Leo shook with fear. Was Lukas here? He searched the influx of the crowd, shouting his name, searching desperately. His grey eyes, his thin body. He wasn’t there.

He collapsed against the side of the ship, crying. He was never ready for it to be over.

The two days passed with agonizing slowness. No one was ready to leave, not really. Who could possibly imagine saying goodbye to Earth, forever? People crowded the windows, trying to take in the pale blue dot from the exterior, the walls like an impossible distance that the human race could no longer summit. Some decided they wanted back out, but the bulkheads were closed. No one could leave anymore, not even if the highest command wanted it.
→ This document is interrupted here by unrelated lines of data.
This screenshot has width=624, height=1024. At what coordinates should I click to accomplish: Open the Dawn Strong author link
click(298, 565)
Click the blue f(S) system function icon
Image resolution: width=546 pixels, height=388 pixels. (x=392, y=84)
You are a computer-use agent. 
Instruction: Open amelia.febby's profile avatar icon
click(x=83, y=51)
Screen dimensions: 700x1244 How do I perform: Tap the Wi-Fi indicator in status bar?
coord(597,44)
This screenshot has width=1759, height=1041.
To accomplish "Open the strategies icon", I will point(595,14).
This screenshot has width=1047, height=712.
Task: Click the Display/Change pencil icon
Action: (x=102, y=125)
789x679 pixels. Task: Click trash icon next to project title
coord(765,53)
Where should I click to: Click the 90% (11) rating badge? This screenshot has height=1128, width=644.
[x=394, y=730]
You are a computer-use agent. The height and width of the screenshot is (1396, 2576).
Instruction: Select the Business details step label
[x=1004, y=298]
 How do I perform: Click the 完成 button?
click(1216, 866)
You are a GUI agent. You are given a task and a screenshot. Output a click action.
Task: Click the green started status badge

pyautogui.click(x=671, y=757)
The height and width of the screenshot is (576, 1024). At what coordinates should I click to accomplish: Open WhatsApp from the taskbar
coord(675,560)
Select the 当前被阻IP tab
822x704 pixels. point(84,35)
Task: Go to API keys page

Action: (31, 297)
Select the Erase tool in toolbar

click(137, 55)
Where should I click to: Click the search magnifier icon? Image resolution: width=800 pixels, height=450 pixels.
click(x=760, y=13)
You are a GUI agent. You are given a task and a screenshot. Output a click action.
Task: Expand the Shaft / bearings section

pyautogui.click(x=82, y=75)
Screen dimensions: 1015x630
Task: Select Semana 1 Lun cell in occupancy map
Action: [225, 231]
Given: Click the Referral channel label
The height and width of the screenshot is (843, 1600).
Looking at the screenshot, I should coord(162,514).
Leo had stayed in bed all day yesterday, and now, all day today, he sat at his table, silent. He knew he would never love again. That knowledge crushed him like the atmosphere of a hundred trenches, and as night turned to day, he realized he hadn’t slept. He was so sick with love and loss that he felt like he couldn’t walk, but he still did. The wide and open halls of the ship would never feel like home, the planters and artificial sunlight hollow, the meeting halls an echoing sadness even while full. He sobbed in every silent moment.

Why had he pushed him so hard? Why was he always letting him push the fight? Part of him knew, in a way, it was just how they knew to communicate. Fighting each other, being together, finding middle ground, it was all the same. If they hadn’t taken things this far, would he have been able to hold back? Would they still be together, here and now?

The day arrived, the engines whirring to life with a furious jump start. The world shook as the Earth held onto them one last time, the love of a mother world that had given them everything. It rose away, further and further, the forests and oceans and empty cities becoming blips on an impossible landscape that was no longer theirs. Children waved goodbye, their parents waving with them; tears in every eye. Leo turned away, the pieces of his soul left behind, somewhere else.

Then his pager bleeped. He checked it. They needed him on the command deck. He shuffled there while listening to the ship; the roar of the engines, the cry of goodbye.

On the deck, Nathan had a furious scowl on his face. He pointed to their sensors and told him to sit down at his station. He did, putting his headset on. Then he heard it.

“Check in Lucky Rabbit. Check in!” The voice over the radio was unmistakable. He was completely quiet. “I’m coming your way outside of the gravity, would like clearance for my landing in your bay after.”

“Lukas?” His voice cracked, and he shouted, “Lukas?! What are you doing!?”

“I had some unfinished business before I said goodbye to Earth, Lucky Rabbit!”

He shook his head while laughing, this was just like him! “What might that be?!”

“I had to dump the last bits of rockets into a site to complete the last bits of de-militarization. I figure I get to designate the site, so I chose that big old planet ship up there as a target!”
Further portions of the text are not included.